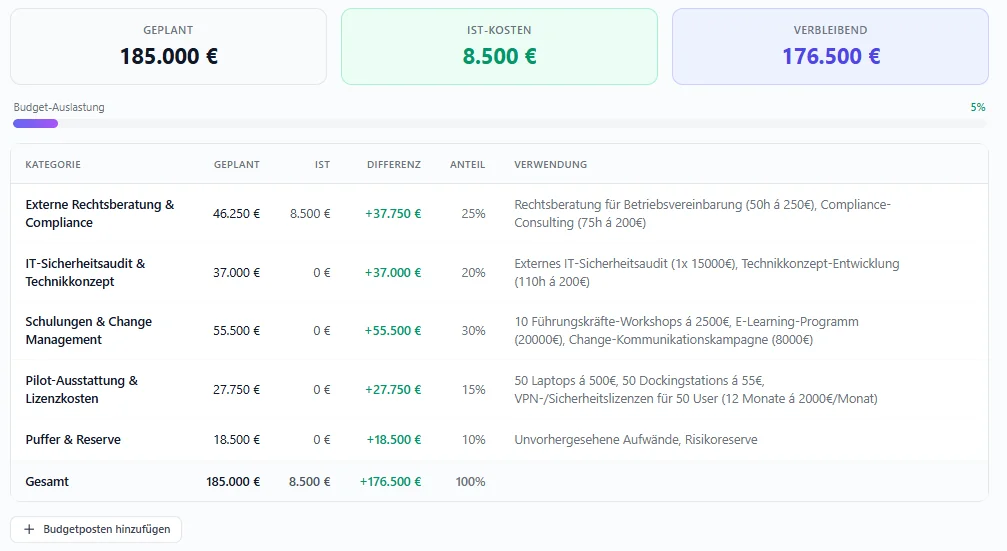Viewport: 1007px width, 551px height.
Task: Sort by the Differenz column header
Action: tap(393, 164)
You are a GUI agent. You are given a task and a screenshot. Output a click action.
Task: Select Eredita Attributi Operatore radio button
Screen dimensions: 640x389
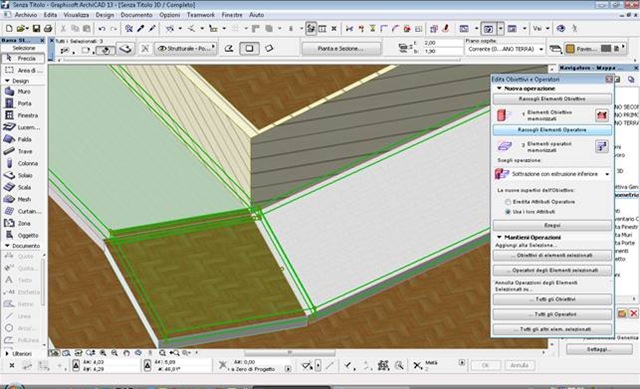tap(508, 202)
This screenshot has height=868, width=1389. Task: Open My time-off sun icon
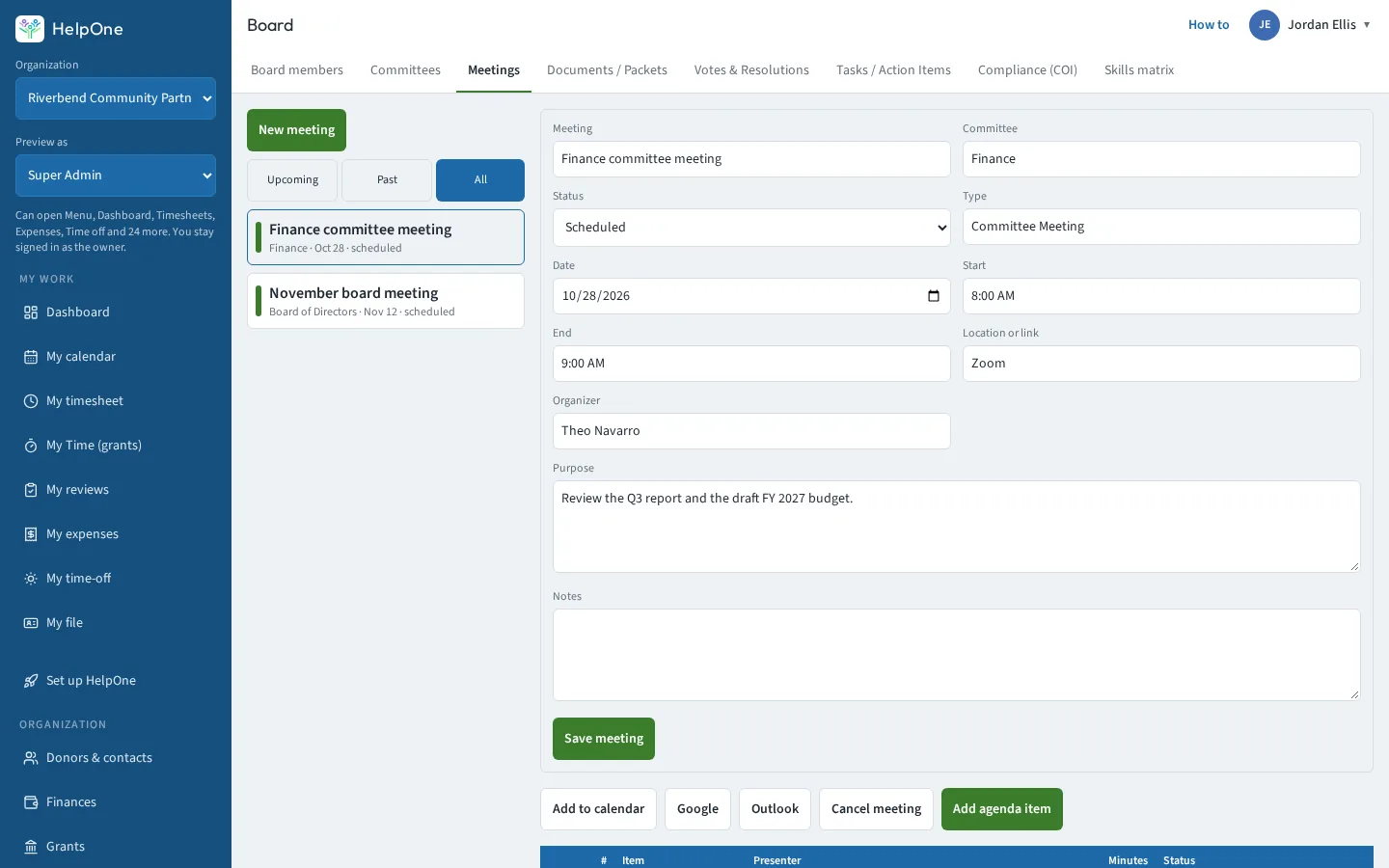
____
_Assignment_:
Copy the lines starting at the line that contains "You are a GUI" and running to the final line of the entries, inclusive; omit all pictures.

_Expected output_:
You are a GUI agent. You are given a task and a screenshot. Output a click action.
Task: Select Eredita Attributi Operatore radio button
Screen dimensions: 640x389
tap(508, 202)
This screenshot has height=868, width=1389. Task: Open My time-off sun icon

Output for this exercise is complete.